Bathing agents such as rice bran broth, hot water for psoriasis, miscible bath oils or vegetable oils, colloidal oatmeal baths, tar baths and sodium bicarb baths can also assist in soothing the sensation of itch.
Suggestions for reducing the sensation of itch
- Take shorter showers/baths and bathe in cool or lukewarm water, instead of hot water
- Use mild and/or low pH cleansers and moisturizers. Try not to use any cleansers that contain alcohol. Apply these moisturizers immediately after you take a bath. This will help your skin keep the moisture from evaporating.
- Use a humidifier.
- Avoid wearing wool or tight clothing.
- Keep your home cool.
- Try not to eat spicy foods.
- Minimize your alcohol intake.
It’s a Wrap: The Use of Wet Pajamas in Wet-Wrap Dressings for Atopic Dermatitis
Atopic dermatitis (eczema) is a skin disease of chronic inflammation exacerbated by acute flares that commonly affects infants, children, and adults. Therapies generally include emollients, topical corticosteroids, topical immunomodulators, and systemic immunomodulators, along with recognition and avoidance of aggravating factors. Wet-wrap treatments are an important and powerful tool in the management of severe atopic eczema, such as erythrodermic atopic dermatitis and acute flares of atopic dermatitis. We propose a method for outpatient treatment of adults and children with acute flares of atopic dermatitis using a low to moderate strength topical corticosteroid, and utilizing pajamas as the wet-wrap garment. The treatment should be done once daily for one week, and left in place for 12 hours each day. It may then be repeated once weekly, if needed. A short course of one week treatment has a significant effect in improving patients' itch, eczema, and overall well-being.

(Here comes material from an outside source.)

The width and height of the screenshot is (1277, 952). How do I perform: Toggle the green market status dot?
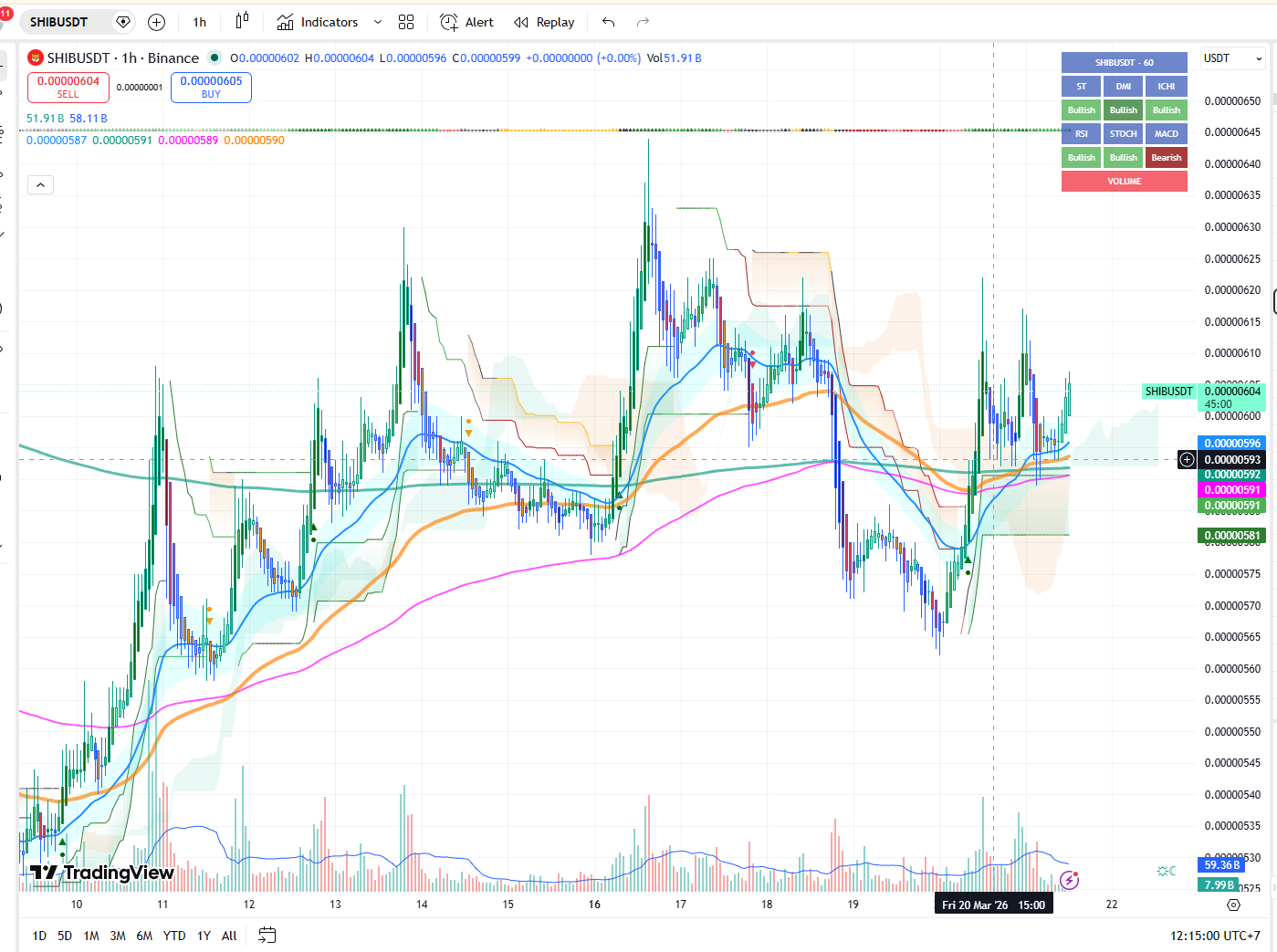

The following describes our use of wet-wraps for short-term outpatient treatment of moderate to severe atopic dermatitis.
- The patient should take a lukewarm bath using a mild, soap-free cleanser.
- A low or medium potency topical corticosteroid should be applied to all of the areas affected by atopic dermatitis, applying it in the direction of hair growth.
- A non-medicated emollient should then be applied to all of the skin.
- A warm wet layer is then applied over the treated skin. This is done most conveniently by moistening a pair of form fitting pajamas. The pajamas should be soaked in warm, clean water, and wrung out, so that they are not dripping, and worn such that there is contact between the moist garment and the treated skin.
- Over the wet pajamas, a dry pair of pajamas or other form fitting soft garment, preferably made of cotton, is worn.
- The wet layer of pajamas should be periodically re-moistened, most conveniently by using a spray bottle of clean, warm water. Ideally this would be performed every 2 hours.
- This is left in place for at least 12 hours.